## Selected extract
------------------------------------------------------------------------

When the owner can truly delegate all that and either have them operate as a three-headed beast running the business, or put somebody in charge as a general manager, now we have the beginning of true time freedom. And that asset, then is actually worth more money. So preparing for a better business exit means getting yourself out of the middle of making every decision and doing everything to drive the business. Let somebody else manage it for you.

Russell Benaroya: I’m going to project on many business leaders this question: but Doug, I love what you’re saying, but I can’t afford to do that yet. I need to get the business to a certain point where I have the ability to do all these things that you’re saying.

Doug Hall: You’re absolutely right, Russell. I’ve observed this firsthand for 10 years. The last six years of being committed to management leadership operating systems, I’ve gathered a bag of tricks. It’s nothing out of the ordinary. The whole idea is to integrate these ideas and turn them into your way of operating.

Here’s the first step: you don’t jump from zero to 100 mph in one jump. You accelerate as you can build your revenue. Start delegating to people who are either working for you full-time and have some capacity, or you bring in fractional experts. Why would you do bookkeeping and financial analysis if you could have it done by an expert like Stride Services?

You just extrapolate that. If I’m comfortable outsourcing bookkeeping, financial analysis, reports, financial statements, what else can I outsource or get fractional expert guidance on? You don’t need a full-time sales VP. How about a part time fractional one that does this for a living? How about a fractional chief marketing officer that takes care of four or five clients, and you pay for 1/5 of that expert instead of 100%? Just apply that to everything.

The tough one at the last step is, how do you get a general manager without jumping from zero to 100 mph? Well, you can grow one up internally, which can be uncertain. Better than that would be growing up a high potential person internally through operations and bringing in a fractional COO. A fractional COO would give you a day a week or a half day a week. They should be attuned to whatever management operating system you’re committed to.

Every business owner has a management operating system in their head. It’s going to limit how far they can go. What I do is I bring in a design system using the best of breed elements like you described: pieces from Verne Harnish’s Mastering the Rockefeller Habits and Scaling Up, the versions of that that Gino Wickman put in Traction and The E-Myth Revisited. All of those are the blueprints behind the construction of these systems.

My view for folks is to be careful about buying into any one branded design system because you’re unique. We need to upgrade what’s unique inside you and not necessarily any one system perfectly fits you. I think there’s a concept of beyond EOS or beyond Rockefeller habits. Think of it as a continual growth process and fitting the right parts and pieces together to create your customized business operating system.

Russell Benaroya: What are the stories that you encourage me to either start telling myself or to stop telling myself? Stories that might not be serving me and creating some self-limitations or to start telling stories that are going to accelerate my path to the realization of what these operating systems and principles can help achieve.

Doug Hall: We are our own self-limiting factors as business owners. Every business owner I’ve ever met had a little bit of imposter syndrome saying, “I wonder if my employees are going to figure out that I don’t really know everything I’m doing.” Take a deep breath. It’s okay. It’s even okay to flirt with impostor syndrome because the real answer is to go find a better who than you.

So whenever you think of something, instead of delegating it to somebody that will do it poorly, in other words, less capable than you, go hire a part time specialist who’s better than you. Instead of figuring out how am I going to get this done, figure out who can I go get that’s naturally brilliant at this? And whatever I pay them, I can probably make more per hour.

------------------------------------------------------------------------

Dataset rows
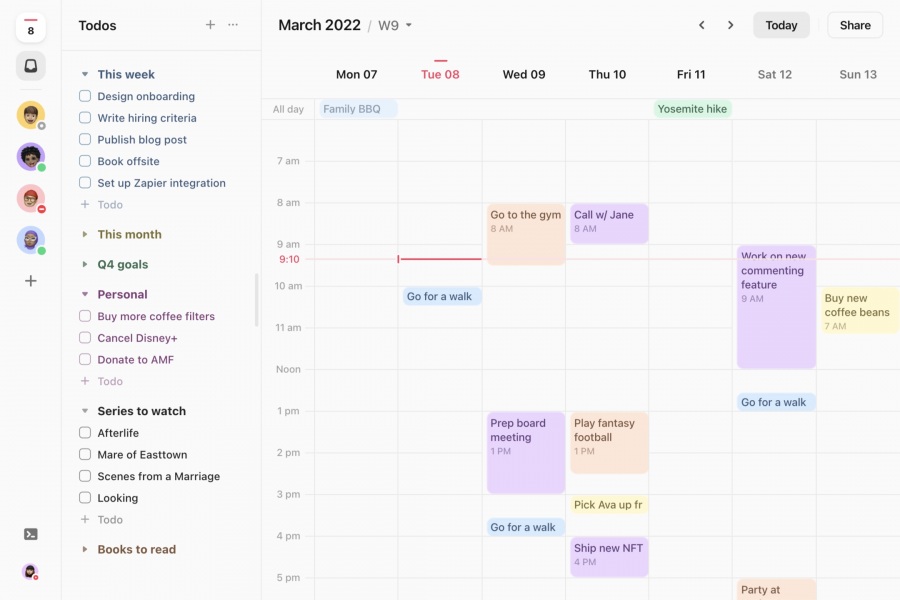Open the Family BBQ all-day event
Image resolution: width=900 pixels, height=600 pixels.
point(357,108)
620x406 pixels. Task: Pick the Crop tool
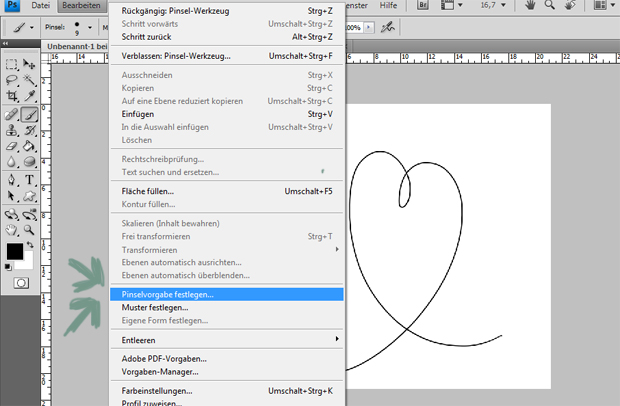click(12, 97)
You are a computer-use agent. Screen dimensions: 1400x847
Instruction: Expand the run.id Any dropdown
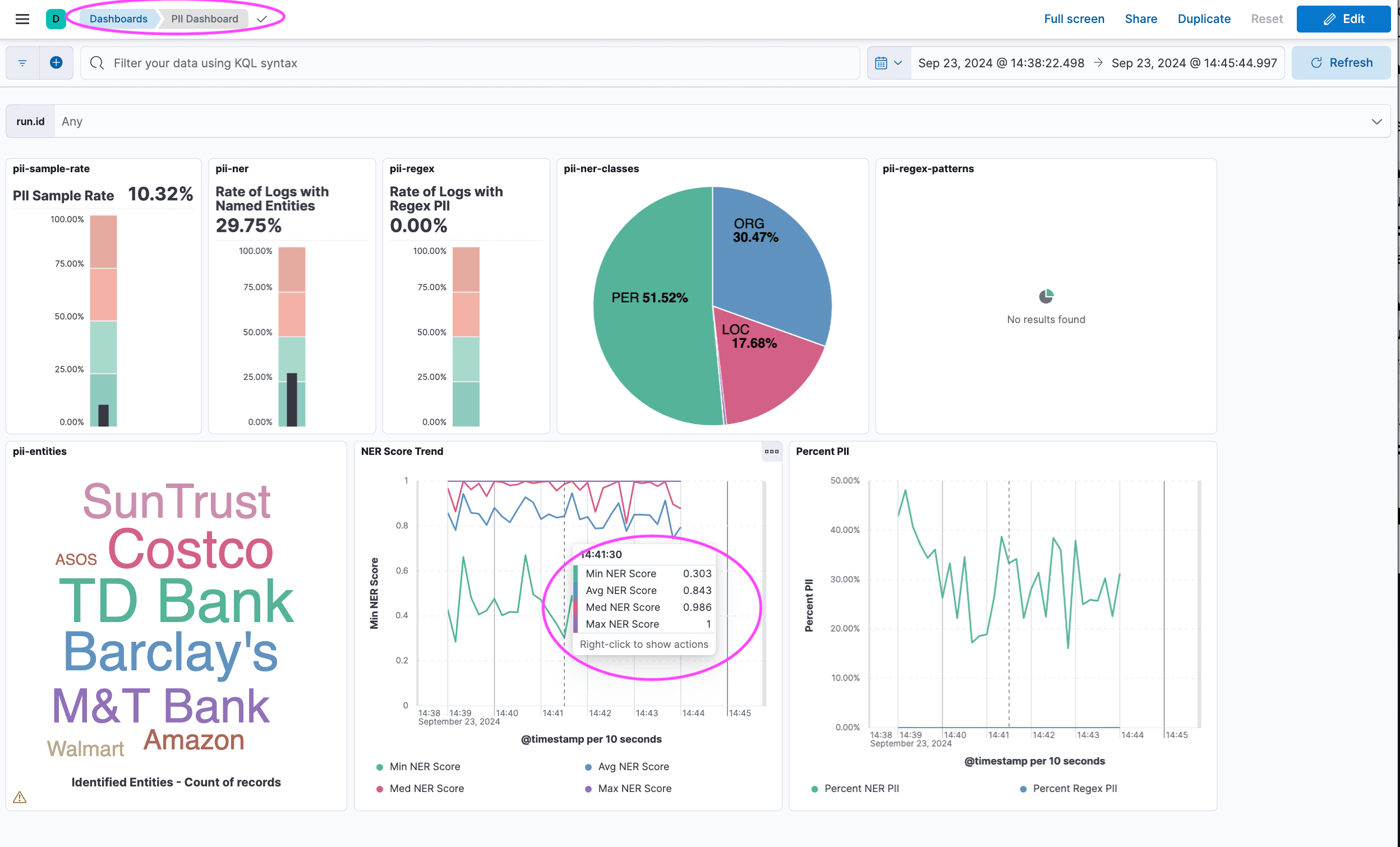(1376, 121)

------------------------------------------------------------------------

## Job A
Output, word for word, the stretch of the interview on delegation that begins at the words "Russell Benaroya: What are" and stops after "can help achieve.".
## Job B
Summarize the interview on delegation in two sentences.
The records are not required for any of this work.

## Exercise answer A
Russell Benaroya: What are the stories that you encourage me to either start telling myself or to stop telling myself? Stories that might not be serving me and creating some self-limitations or to start telling stories that are going to accelerate my path to the realization of what these operating systems and principles can help achieve.

## Exercise answer B
The interview argues that an owner gains time freedom and a more valuable business by stepping out of every decision and letting others run it, and Doug Hall recommends getting there gradually as revenue grows by delegating to staff with spare capacity and bringing in fractional experts such as a part-time sales VP, chief marketing officer, or COO. Hall also advises owners to build a customized business operating system instead of buying into any one branded system and to answer impostor syndrome by hiring part-time specialists who are better than they are.